*** Records supplied ***

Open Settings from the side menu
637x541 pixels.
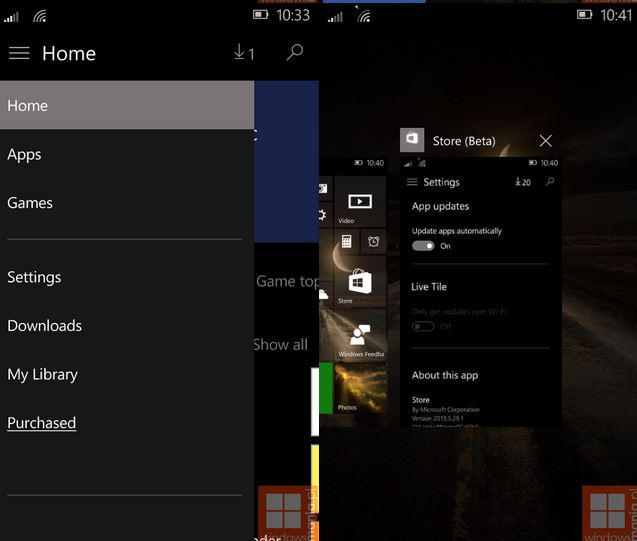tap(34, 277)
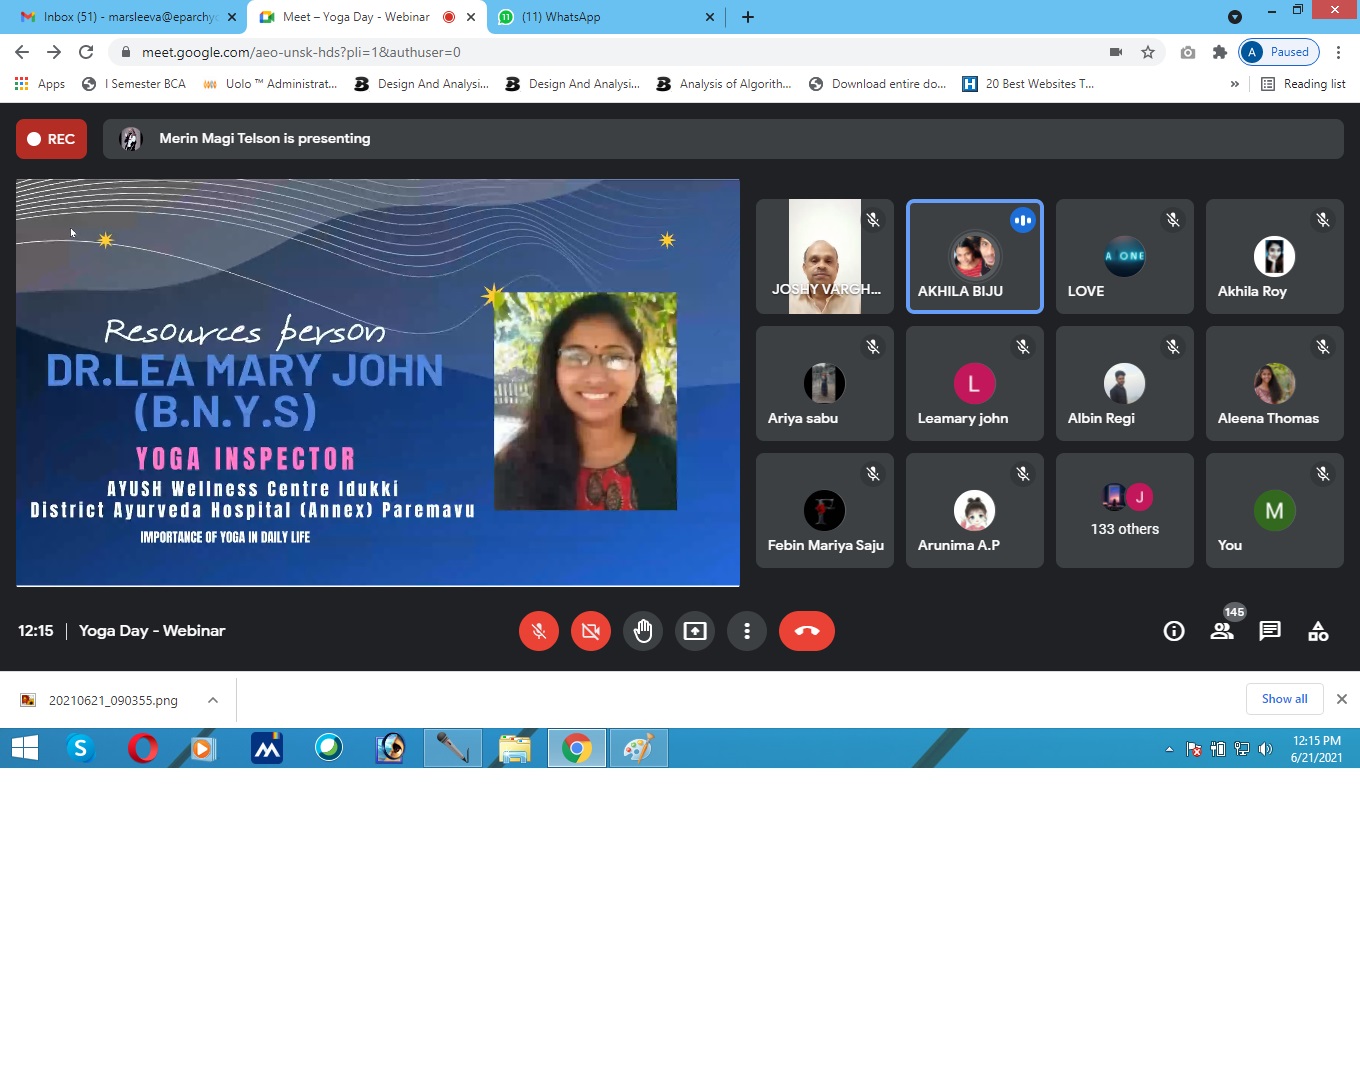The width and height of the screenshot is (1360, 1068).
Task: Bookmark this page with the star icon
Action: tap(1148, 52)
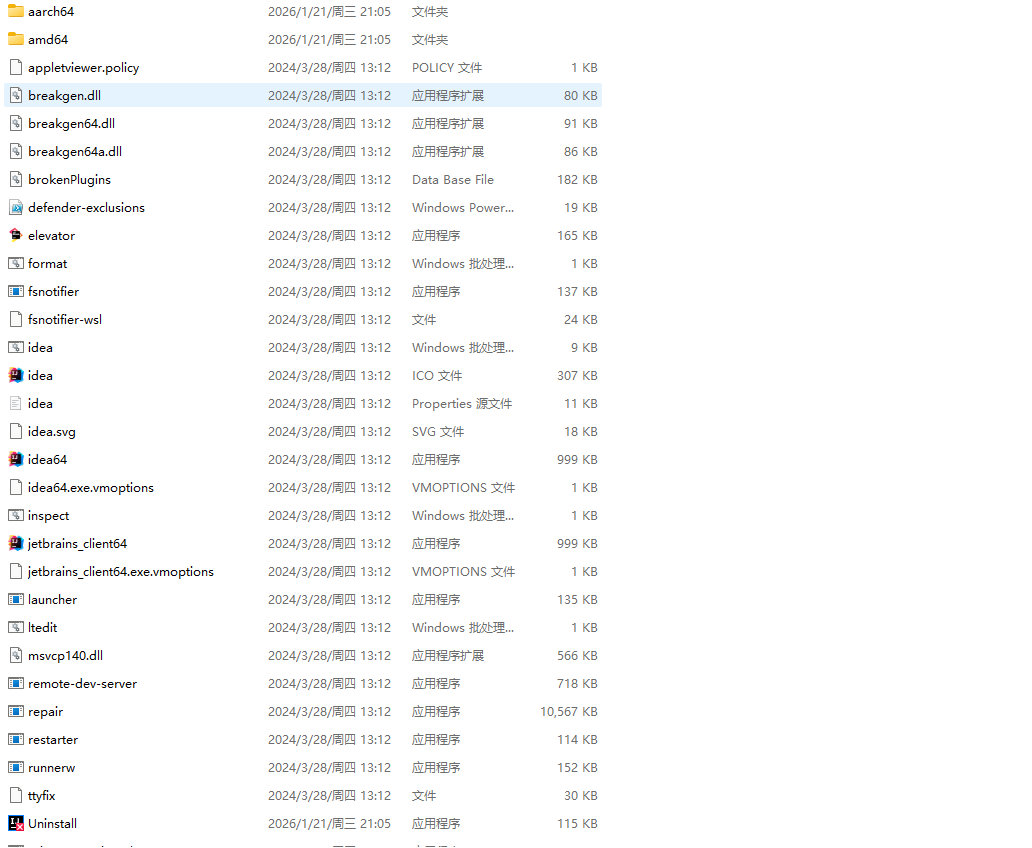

***

Without the pictures, return the entries exactly as they appear.

#### Answer box
Open Settings from the side menu
637x541 pixels.
tap(34, 277)
The width and height of the screenshot is (1360, 1068).
Task: Bookmark this page with the star icon
Action: tap(1148, 52)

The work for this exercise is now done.